Iluminación saludable, farolas que saben como te sientes

Imagina ciudades en las que la iluminación publica de sus calles se adapta al ciclo circadiano de sus habitantes. Ya existe y se llama CIRCADIONIC, luminarias que respetan el ritmo vital de los habitantes, es un invento español fabricado en Galicia por Setga.

Para mantener una buena salud es necesario que el sistema circadiano funcione correctamente. La luz es el principal sincronizador del sistema circadiano y por tanto, es importante que el día sea día y la noche sea noche, lo que implica hacer un uso adecuado de la iluminación tanto en el interior de edificios como en el exterior, y respetar un mínimo de horas de oscuridad

Con carácter general, los niveles de iluminación habituales de interiores en horario diurno, si bien suficientes para asegurar el rendimiento visual, son notablemente inferiores a los encontrados en el medio natural. Por el contrario, en horas nocturnas y tanto en interiores como en el exterior, los niveles de iluminación artificial son sensiblemente superiores a los niveles naturales a los que nuestra biología está evolutivamente adaptada.

Una iluminación saludable debe procurar recuperar el contraste día-noche, aumentando los primeros y disminuyendo los segundos.

La luz recibida a deshoras en cantidades o con composición espectral inadecuada es un elemento disruptor del sistema de regulación circadiana, con potenciales efectos negativos para la salud humana.

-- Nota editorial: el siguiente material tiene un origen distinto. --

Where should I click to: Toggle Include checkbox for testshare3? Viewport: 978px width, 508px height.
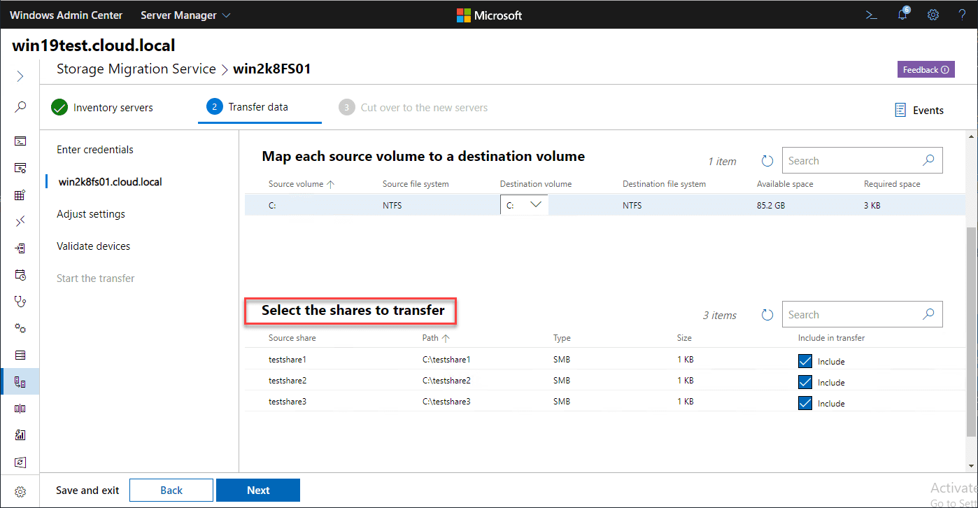coord(805,403)
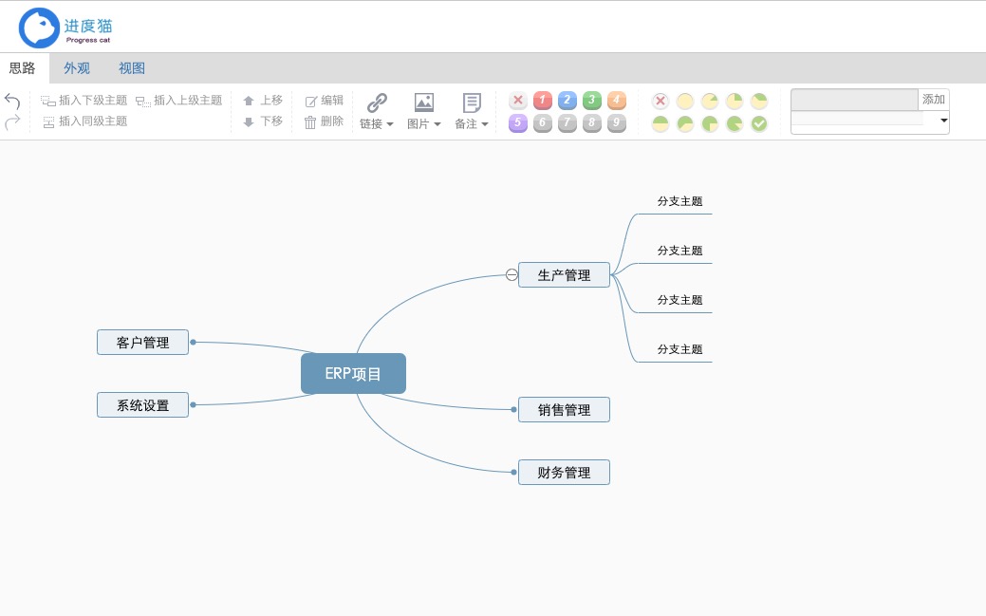Click the 添加 button
This screenshot has width=986, height=616.
[x=934, y=100]

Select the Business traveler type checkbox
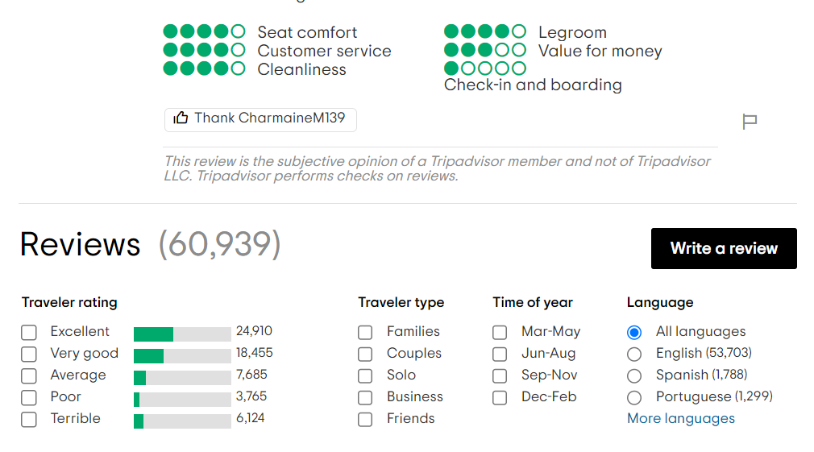tap(365, 397)
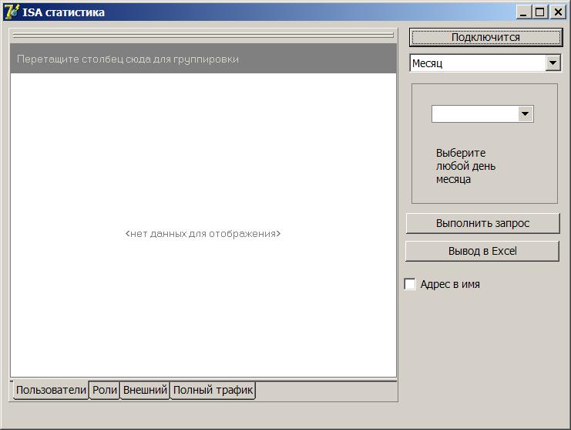Click inside the Месяц combo box text
Image resolution: width=571 pixels, height=430 pixels.
click(x=476, y=63)
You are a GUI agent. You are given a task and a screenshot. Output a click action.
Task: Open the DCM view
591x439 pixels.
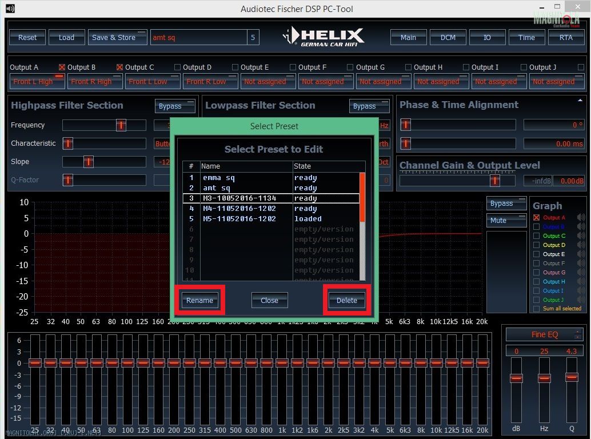[448, 37]

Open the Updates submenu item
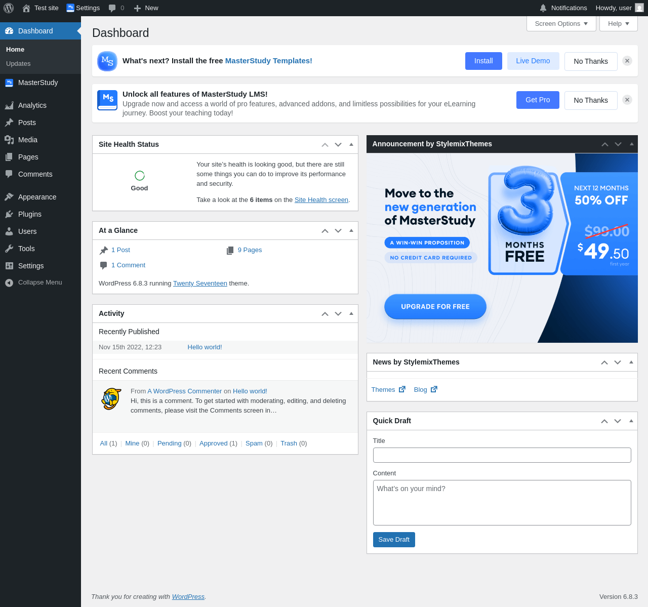click(18, 64)
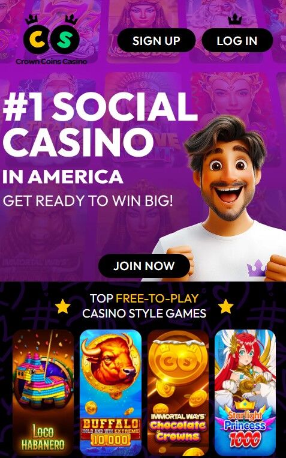Click the crown above the C logo
This screenshot has width=286, height=458.
[x=32, y=20]
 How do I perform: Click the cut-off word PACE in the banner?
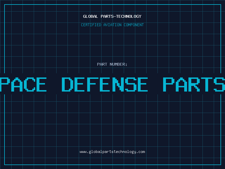coord(23,84)
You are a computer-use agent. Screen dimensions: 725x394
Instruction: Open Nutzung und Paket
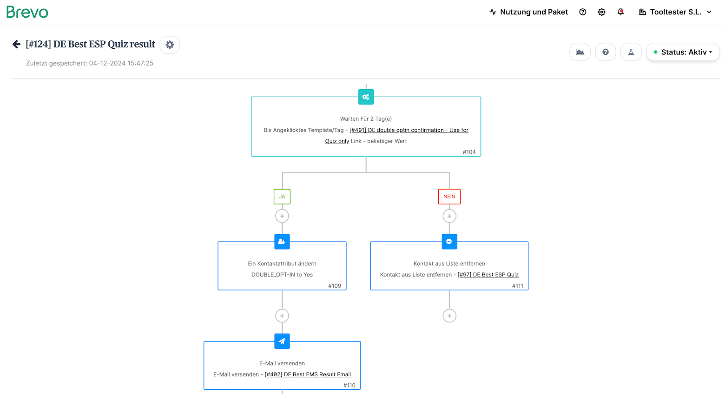click(x=528, y=12)
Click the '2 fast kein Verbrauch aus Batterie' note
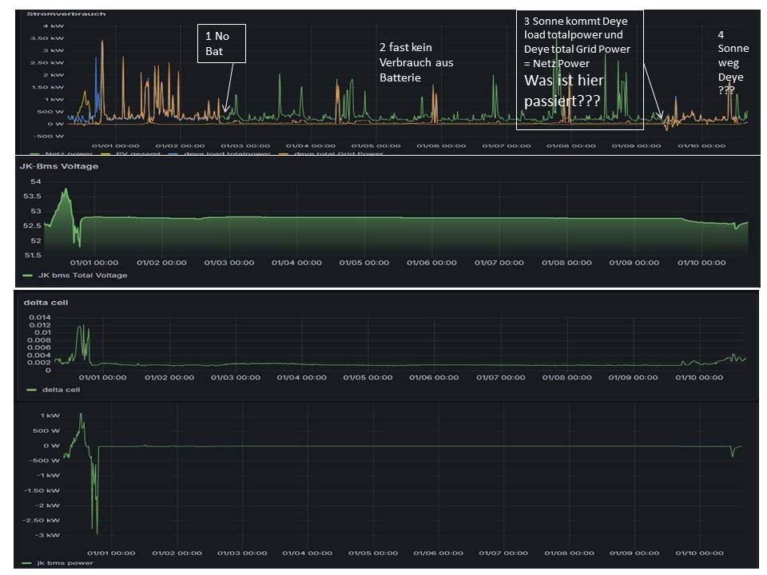767x575 pixels. click(x=415, y=62)
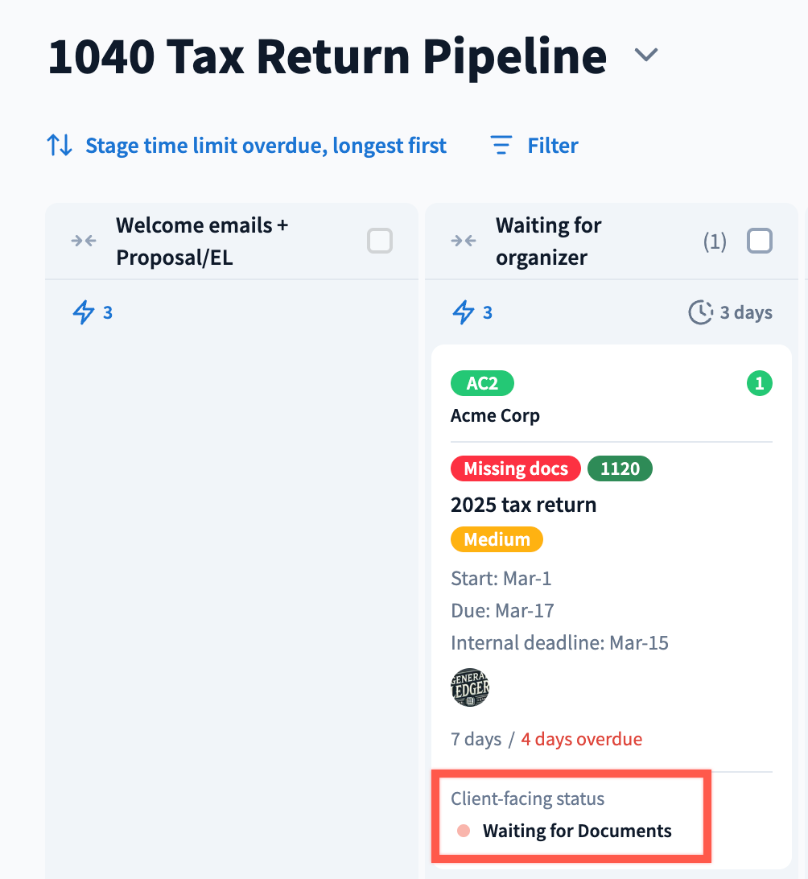Change sorting from Stage time limit overdue
808x879 pixels.
[266, 146]
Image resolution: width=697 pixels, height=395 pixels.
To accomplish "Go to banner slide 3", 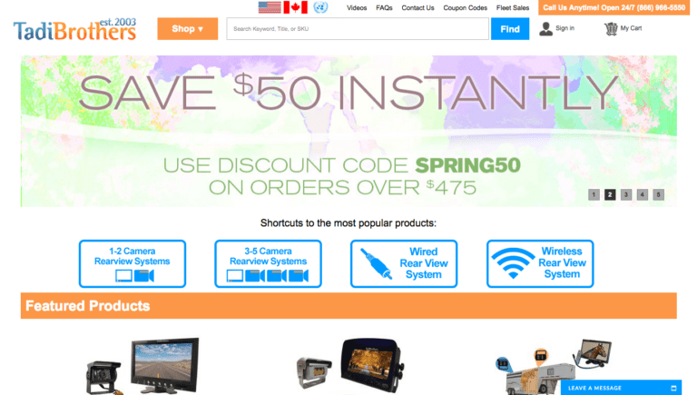I will (626, 194).
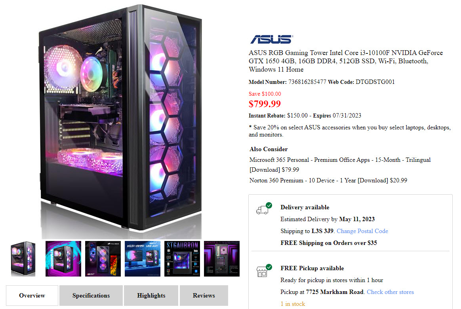Open the Norton 360 Premium suggestion
461x309 pixels.
tap(328, 180)
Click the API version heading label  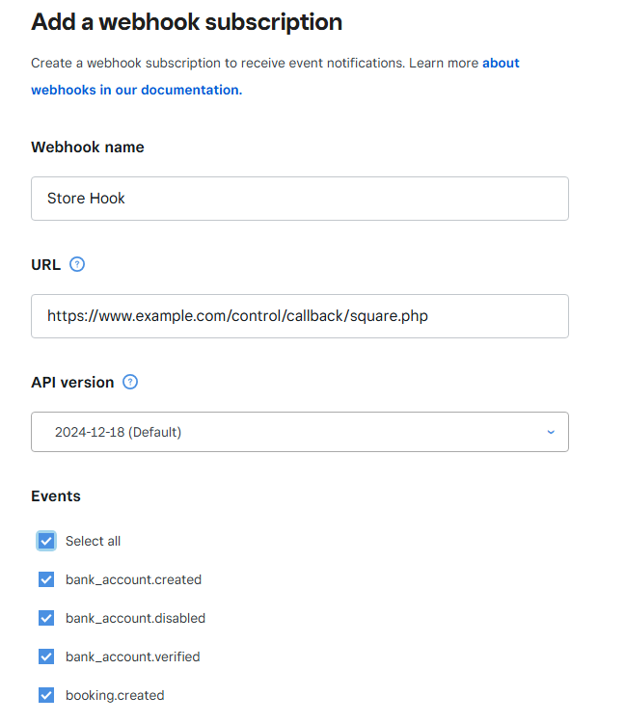pyautogui.click(x=72, y=383)
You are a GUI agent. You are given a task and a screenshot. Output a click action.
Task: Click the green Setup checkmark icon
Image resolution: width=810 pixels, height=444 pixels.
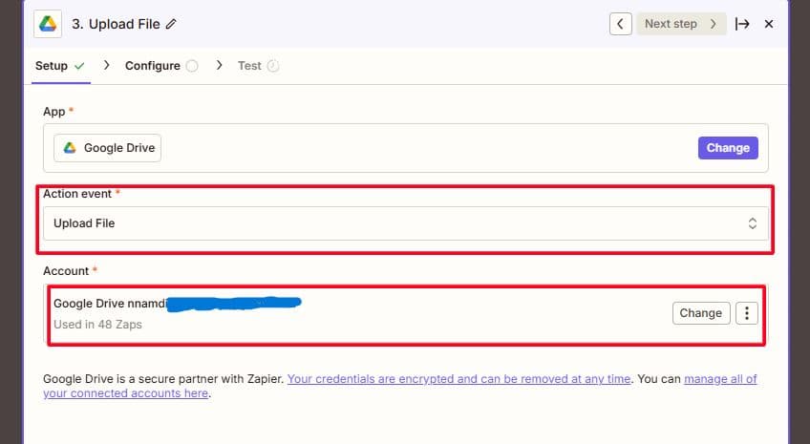pyautogui.click(x=79, y=66)
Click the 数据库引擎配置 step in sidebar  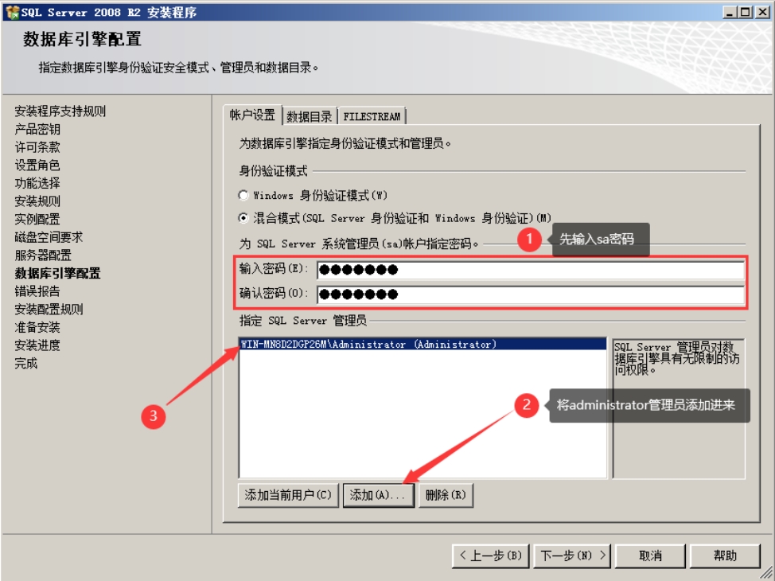pos(57,273)
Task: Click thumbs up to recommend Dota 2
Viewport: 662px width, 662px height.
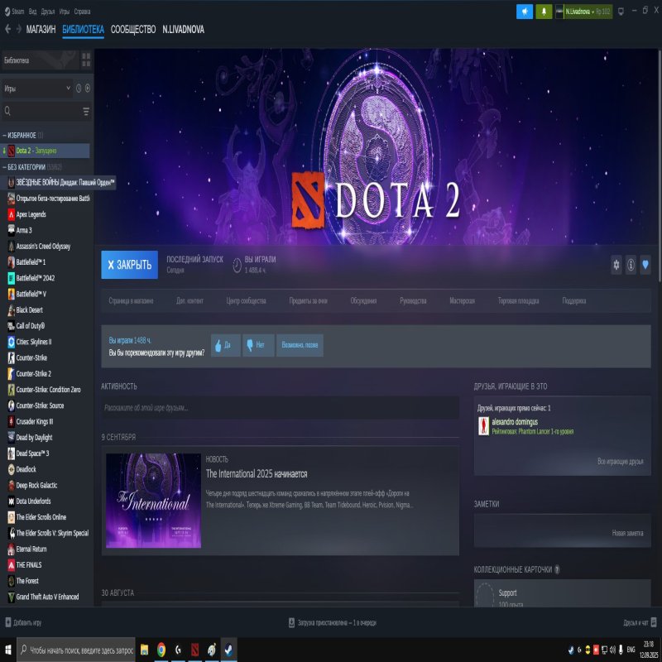Action: (x=222, y=346)
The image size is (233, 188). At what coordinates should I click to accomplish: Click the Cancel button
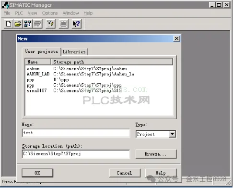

Los efectos de la luz sobre la fisiología humana dependen de un gran número de factores, entre ellos de la intensidad, como los tonos tenues y cálidos que nos facilitan el sueño, frente a fuertes luces frías de cocina que permitan ver bien lo que cocinamos y mantener la concentración. O el ambiente intimo que propicia un restaurante frente a las luces blancas de una clínica dental. ¿Y si todos estos matices se pudiesen dar en el alumbrado público de las ciudades sin necesidad de cambiar la iluminación de las farolas? Misma luminaria, distintos tonos en función de los biorritmos de sus habitantes a lo largo de las distintas horas del día.

Lo ha conseguido la empresa gallega de iluminación Setga con CIRCADIONIC, una tecnología donde el 95% del valor añadido está en España, para alumbrar un ingenio que permite adaptarse al ritmo circadiano de los ciudadanos.

Un ejemplo de cómo funciona Circadionic sería su comportamiento durante las tardes de otoño-invierno, cuando anochece en el rango de cinco y media a seis de la tarde. A esa hora Circadionic, situara la temperatura de color a un nivel frío por encima de los 4200 Kelvin (luz blanca) a fin de mantener la actividad en calles comerciales y acelerar el impulso de compra, mientras que a partir de las ocho y media, cuando los ciudadanos vuelven a casa de su trabajo y empieza la segregación de melatonina, la temperatura de color se reducirá a temperaturas de color más cálidas entre 2700-2300 kelvin.



La tecnología LED Circadionic está integrada en todos los nuevos productos de Setga y ha sido instalada en varias ciudades de Europa y España.
El desarrollo de este sistema, en colaboración con Cree, está basada en la compactación mono óptica de blanco bio-dinámico cuyo fin es adecuar la temperatura de color de las luminarias al ritmo circadiano de los ciudadanos, manteniendo un IRC>80 y alto rendimiento energético, así como fotometrías adaptadas a cada necesidad, mejorando los índices de confort y salud pública de toda la sociedad en la transición hacia la noche. Porque lo hace justo cuando los premios Nobel 2017, los estadounidenses Jeffrey C. Hall, Michael Rosbash y Michael W. Young, fueron galardonados por sus descubrimientos de los mecanismos moleculares que controlan el ritmo circadiano donde se demuestra la relación entre la luz y el desarrollo de ciertas enfermedades como el cáncer.



Reportaje publicado en el Nº 23 de la revista gallega de energía, Dínamo Técnica, correspondiente a noviembre de 2019.